Tenant repair obligations checklist — commercial tenant and solicitor reviewing FRI lease repairs insurance and service charges document at desk

Tenant repair obligations are one of the most misunderstood and most costly aspects of taking on commercial premises in the UK. Before you sign a lease, you need to know who is responsible for what — because the answer is almost never as simple as “the landlord fixes the building and the tenant looks after the inside.”

This checklist breaks down the key cost areas: repairs and maintenance, building insurance, service charges and common area maintenance (CAM) charges. Understanding how these work — and how they are structured differently under the main lease types — can prevent significant unexpected bills during and at the end of your tenancy.

Why tenant repair obligations vary so much between commercial leases

Unlike residential tenancies, where the Landlord and Tenant Act 1985 sets a clear baseline of landlord responsibility, commercial leases are largely a matter of negotiation. The starting point is whatever the lease says — and commercial landlords typically draft leases in their own favour.
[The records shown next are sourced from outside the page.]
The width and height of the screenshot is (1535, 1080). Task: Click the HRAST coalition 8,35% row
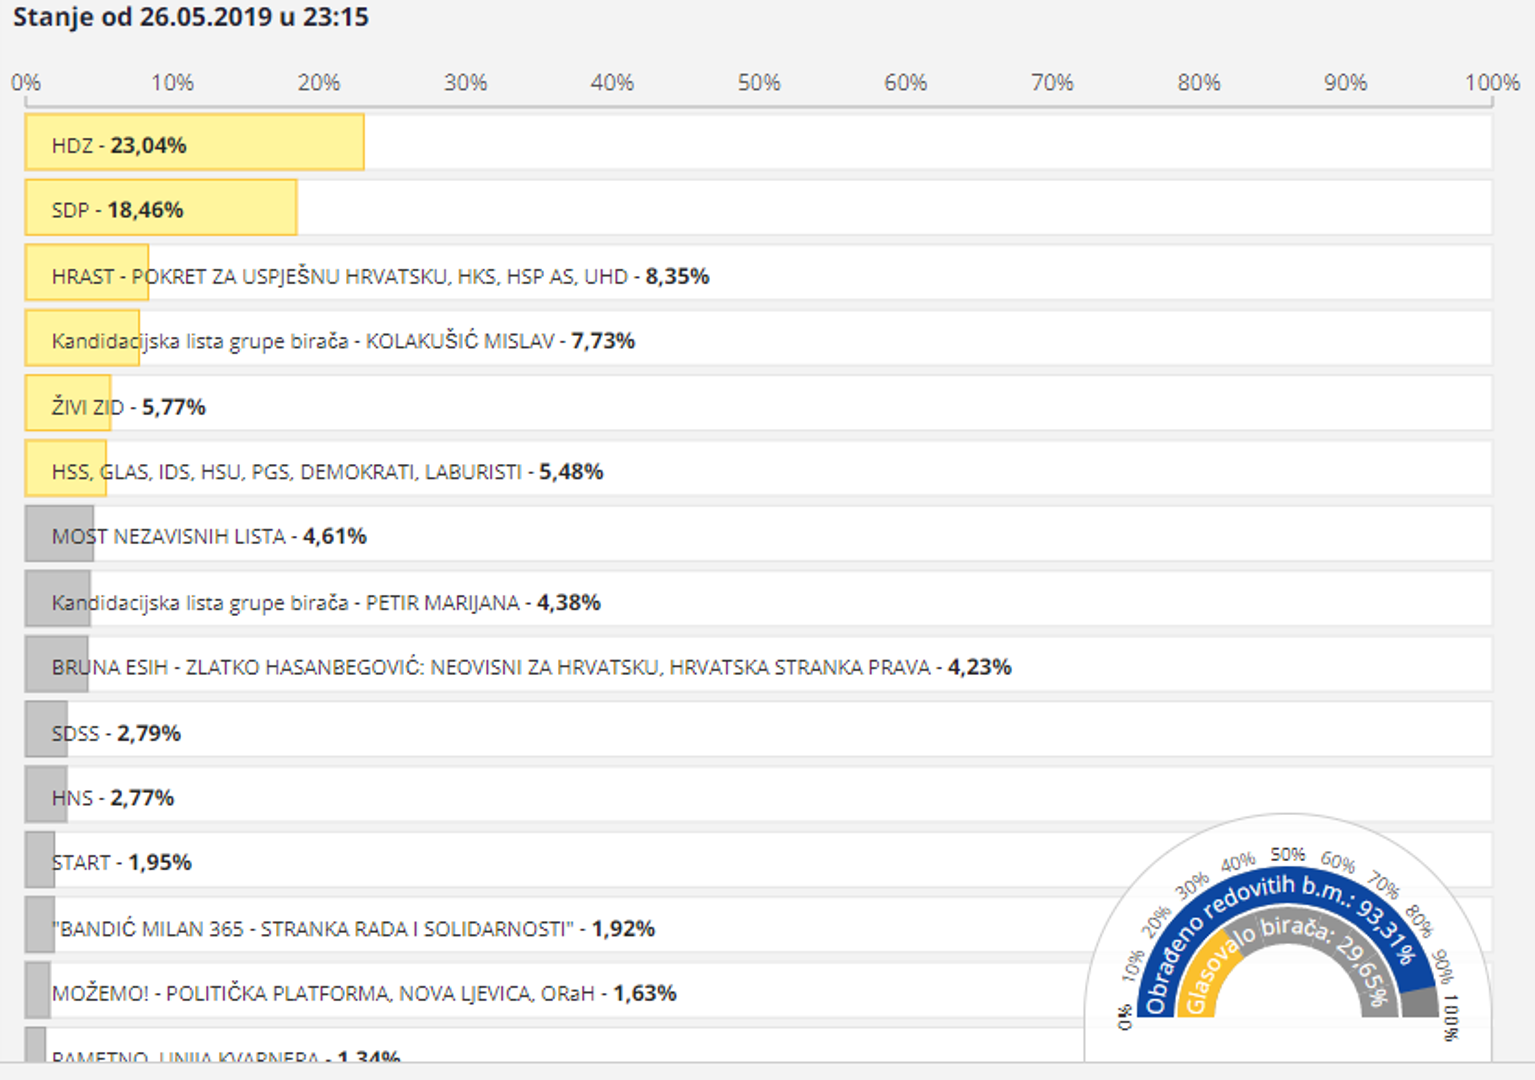click(x=380, y=276)
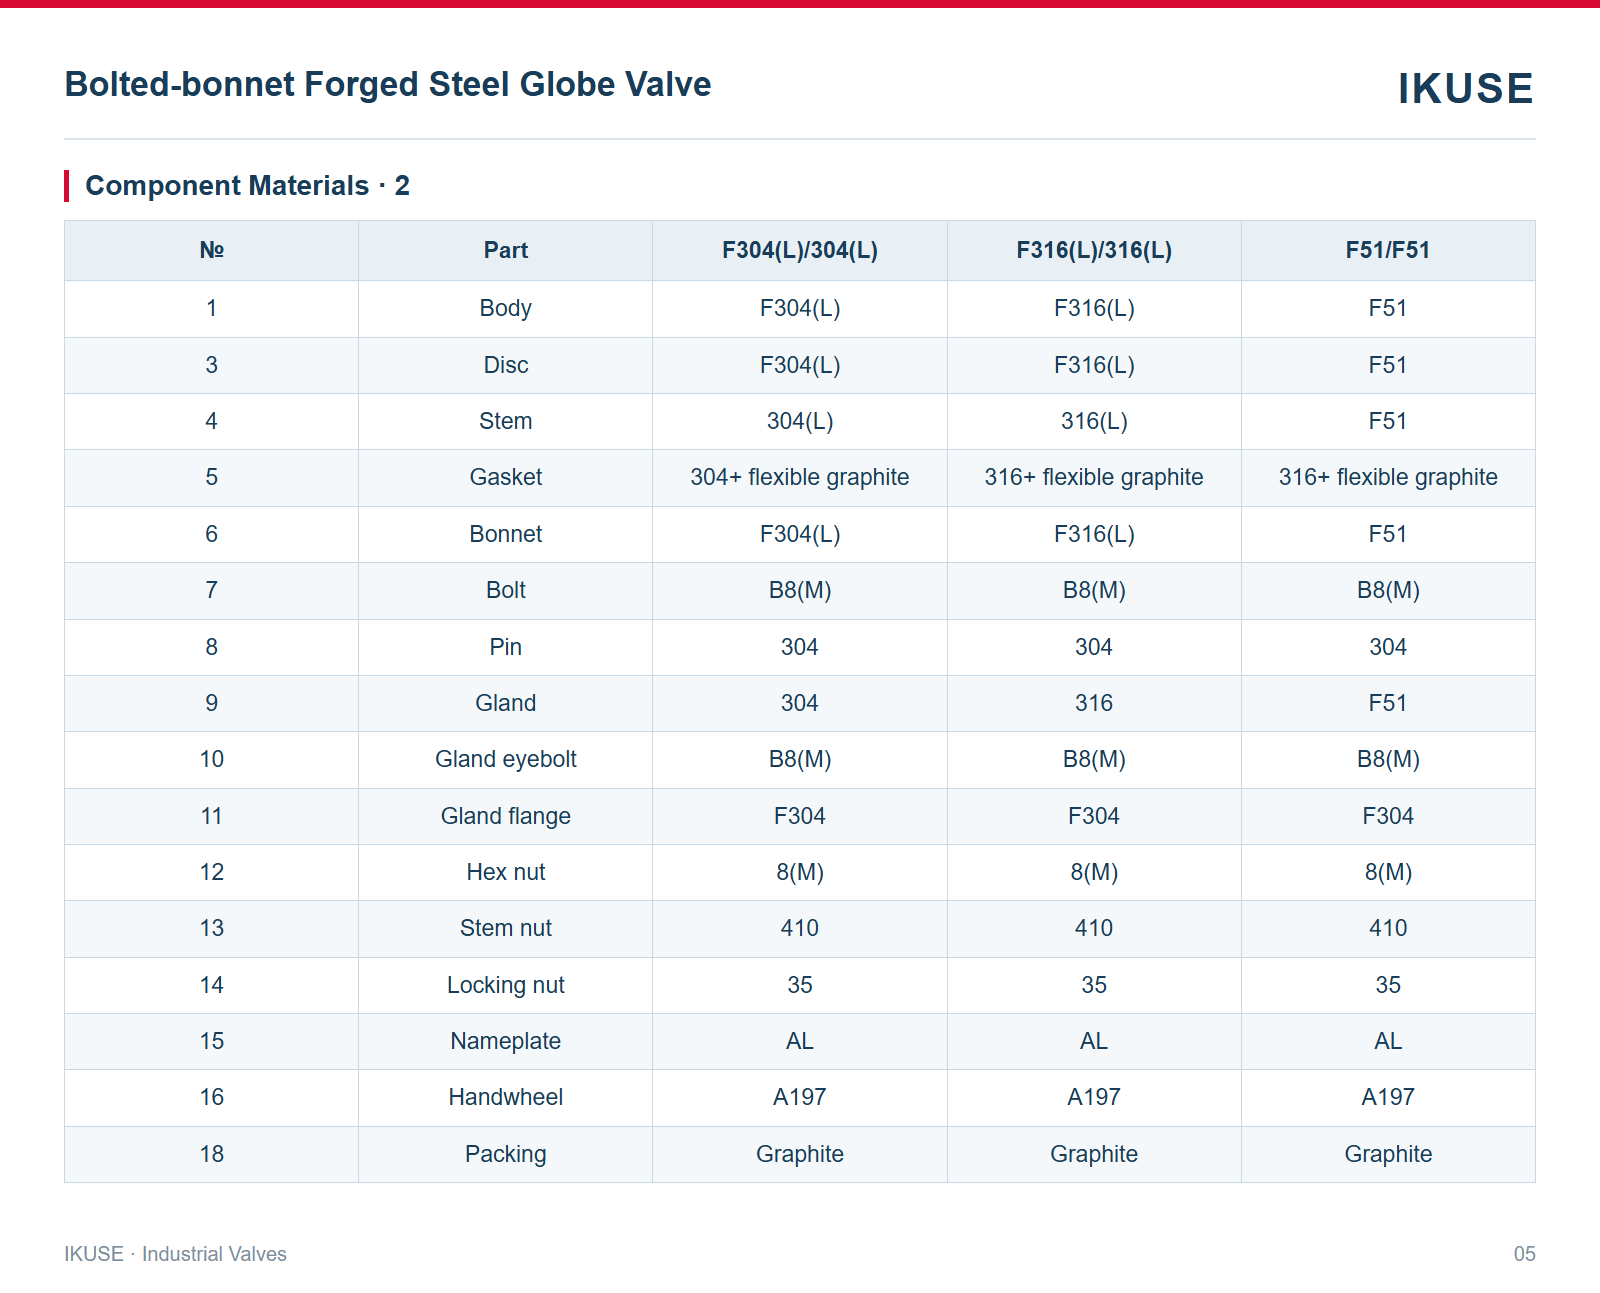The image size is (1600, 1293).
Task: Click the IKUSE · Industrial Valves footer text
Action: point(176,1254)
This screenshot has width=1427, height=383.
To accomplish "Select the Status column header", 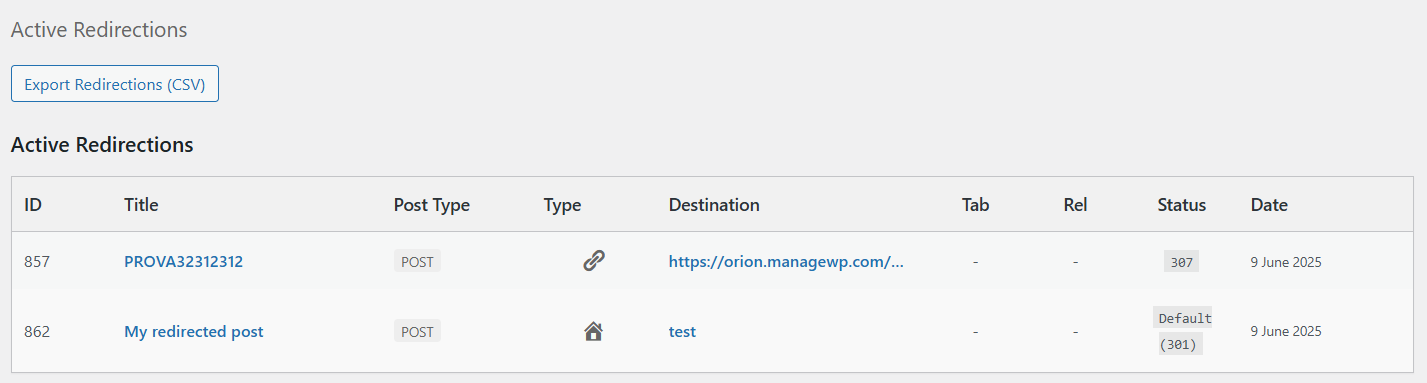I will tap(1182, 205).
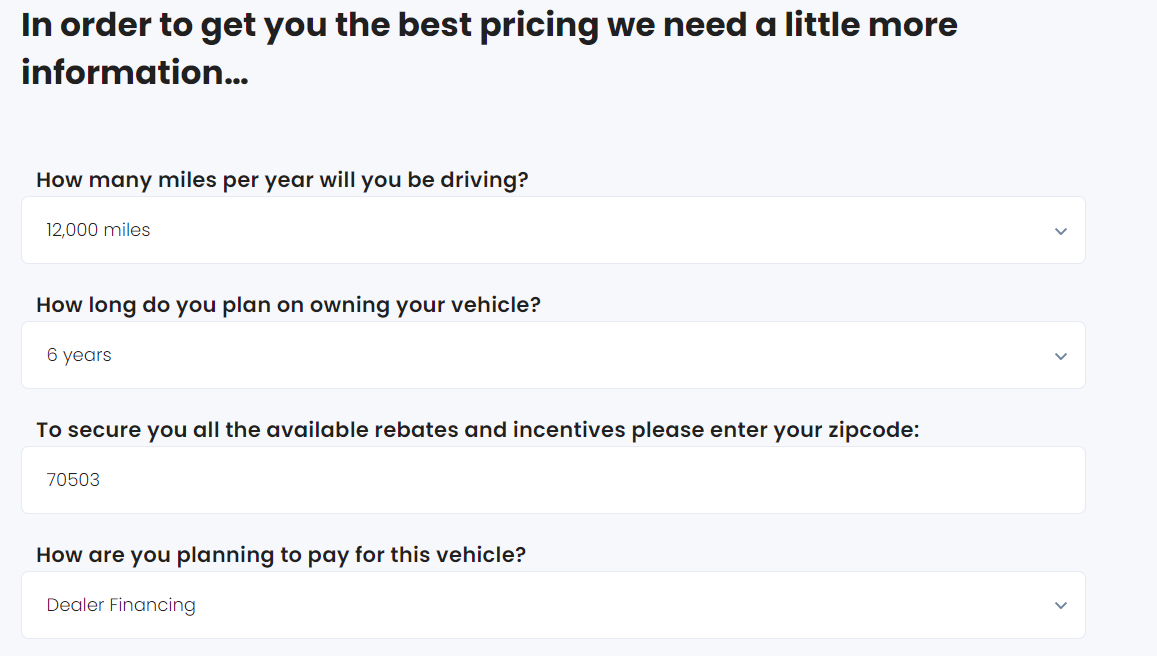Click the chevron on the 6 years dropdown

[x=1061, y=356]
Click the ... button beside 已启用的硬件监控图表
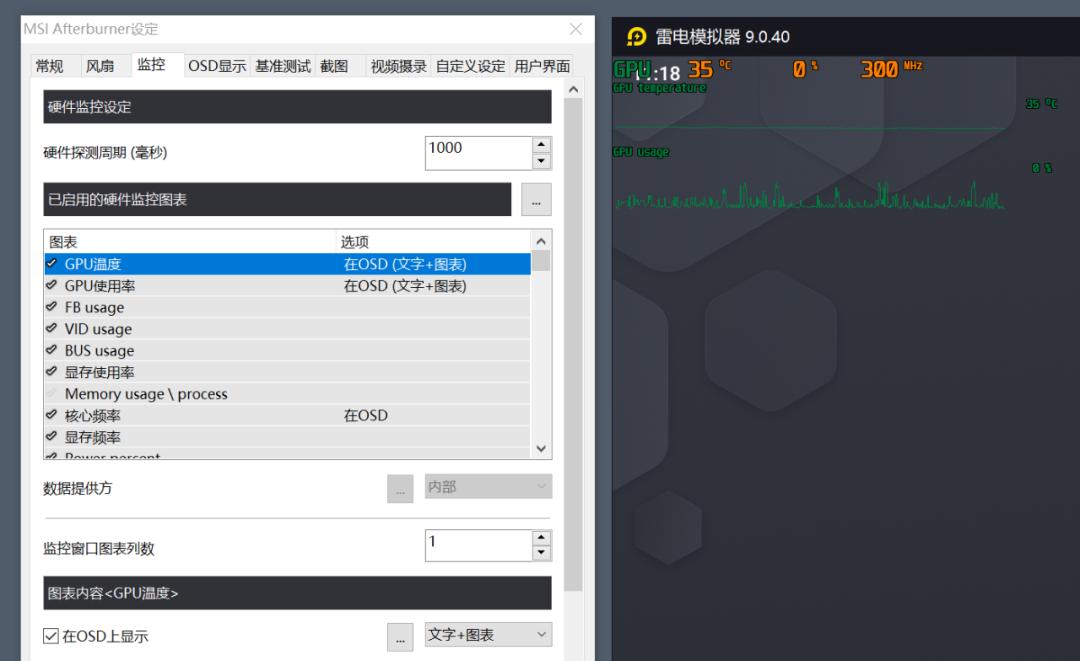Screen dimensions: 1080x661 536,199
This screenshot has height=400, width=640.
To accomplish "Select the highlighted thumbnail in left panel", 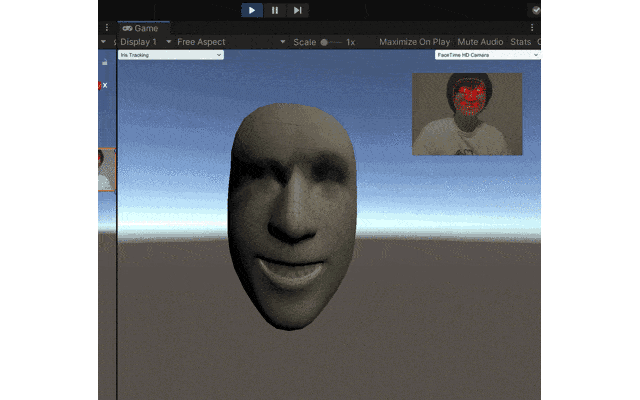I will pyautogui.click(x=106, y=170).
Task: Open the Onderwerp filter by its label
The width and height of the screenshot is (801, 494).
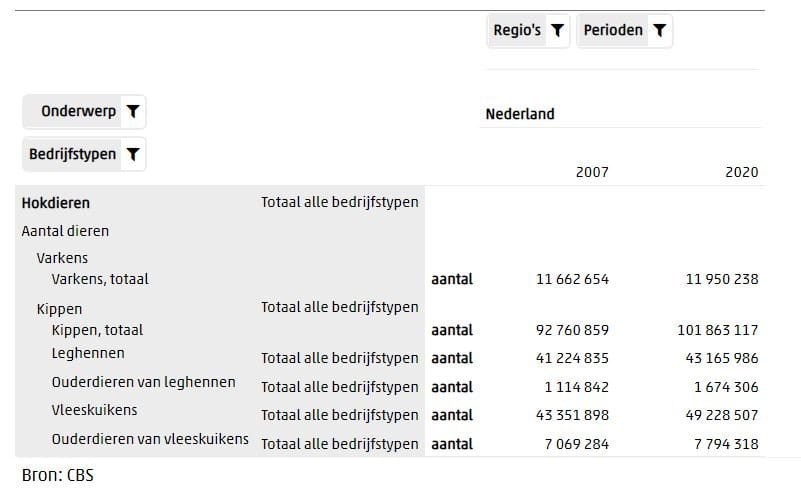Action: pos(78,112)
The structure of your lease determines the scope of your tenant repair obligations. Two businesses occupying similar premises in the same street can have completely different cost exposures depending on whether they are on a Full Repairing and Insuring (FRI) lease, an Internal Repairing and Insuring (IRI) lease, or a gross lease. Understanding the difference between these structures is the foundation of understanding your costs. Our guide to the different types of commercial leases in the UK explains each structure and what it means in practice for tenants.

Full Repairing and Insuring (FRI) leases: the most demanding tenant obligation

An FRI lease is the most common structure for standalone commercial properties and longer-term lettings in the UK. Under a Full Repairing and Insuring lease, the tenant bears responsibility for maintaining the entire property in good repair throughout the term — including the structure, exterior, roof, and all internal elements — and also contributes to the cost of the landlord’s buildings insurance.

This is one of the most significant financial risks in commercial property. Tenant repair obligations under an FRI lease can include:

  • Structural repairs to walls, floors, and the roof — even if these were defective when you took the property on
  • Maintenance and replacement of mechanical and electrical systems, including heating, plumbing, and ventilation
  • Upkeep of the exterior — fascia, windows, doors, guttering, and drains
  • Any improvements or reinstatement required at the end of the term
  • A contribution to the landlord’s buildings insurance, typically charged as “insurance rent”

The critical protection under an FRI lease is a Schedule of Condition — a detailed photographic and written record of the property’s state at the start of the lease, agreed by both parties and attached to the agreement. Without one, your tenant repair obligations may extend to putting right defects that existed before you moved in. With one, your liability is capped at returning the property to the condition documented at the outset.

At the end of an FRI lease, landlords often serve a dilapidations claim for any disrepair they say falls within your obligations. These claims can run to tens of thousands of pounds and are one of the most common areas of commercial lease dispute.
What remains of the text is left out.